Capacity at the Ford Motor Company of South Africa (FMCSA) engine plant at Struandale, Port Elizabeth is being boosted to provide a new assembly line for the diesel engine that will power the Ford Ranger Raptor when it is launched next year.
This forms part of a wide-ranging investment in its two South African plants, announced late last year.
“We are delighted to confirm that, as part of the R3-billion investment announced in November 2017, we are expanding both the capability and capacity of the Struandale Engine Plant for our current and future engine programmes,” says Jacques Brent, President of Ford Middle East and Africa.
“The investment includes the installation of a sophisticated new assembly line for an all-new diesel engine program and, at the same time, we are boosting capacity for the current Duratorq TDCi engine that is used in the Ford Ranger and Everest, with new derivatives and additional European markets being introduced for the local operations.”
The new diesel engine assembly hall is located in a totally revamped 3 868 m2 section of the Struandale Engine Plant, and boasts Ford’s latest, state-of-the-art manufacturing processes.
Eight derivatives of the new engine will be assembled at the Struandale Engine Plant when production officially commences in the fourth quarter of 2018. The new assembly line has an installed capacity of 120 000 engines a year.
The current component machining and assembly lines for the Duratorq TDCi diesel engine, which has been produced locally since 2011 for the Ford Ranger and Everest, are also being expanded.
“Our upgrades for the Duratorq TDCi program adds incremental volumes, with 22 new four-cylinder engine derivatives to be exported to European markets, including for use in front-wheel drive Ford models,” Brent states. “This introduces three significant new customers for the Struandale Engine Plant, comprising Italy, Turkey and Russia.”

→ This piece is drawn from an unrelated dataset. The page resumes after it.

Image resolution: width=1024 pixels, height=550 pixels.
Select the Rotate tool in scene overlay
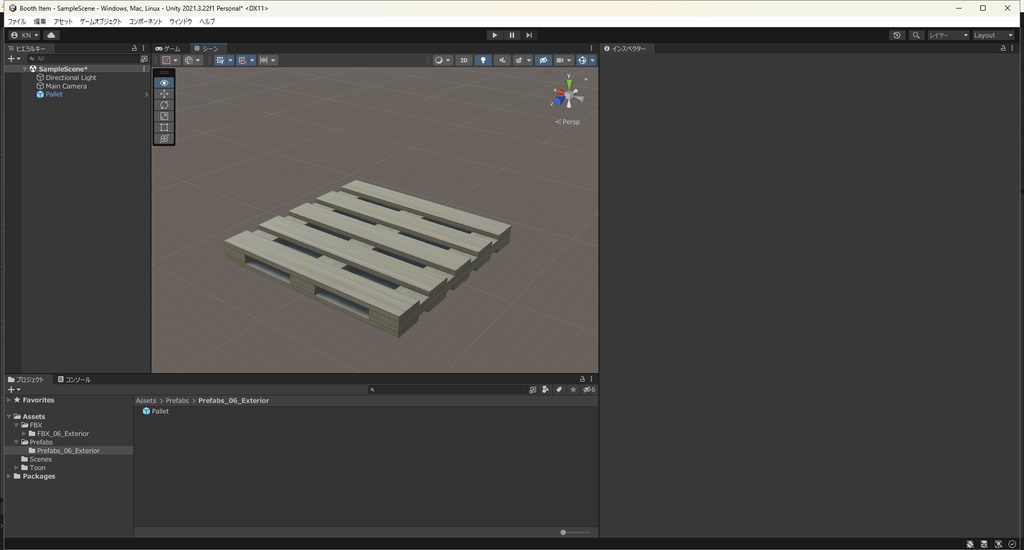pos(164,105)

Ultimately, the Struandale Engine Plant will become the home of all Duratorq TDCi engine component machining for the Ranger, Everest and Transit, along with expanded engine assembly in conjunction with current operations at Ford plants in Thailand and Argentina.
“This places our South African business in a central role within the global Ford network, and reaffirms our commitment to developing the automotive industry within the local market, and in the broader Middle East and Africa region,” Brent adds.
With the additional 2.2-litre engine derivatives officially coming on line in the fourth quarter of 2018, the Struandale Engine Plant will be assembling a total of 56 variants of the Duratorq TDCi engine.
Installed capacity for the Duratorq TDCi program is set to increase from the current 254 000 machined component sets (cylinder head, block and crankshaft) to 280 000, while assembly capacity will grow from 115 000 to 130 000 engines per annum.
To accommodate the significant production expansion for the two engine programs, a brand new warehouse was built at the Struandale Engine Plant. The new 5 418 m2 facility was designed to house all the required parts, components and tools on-site to maximise production efficiency for the two engine programs.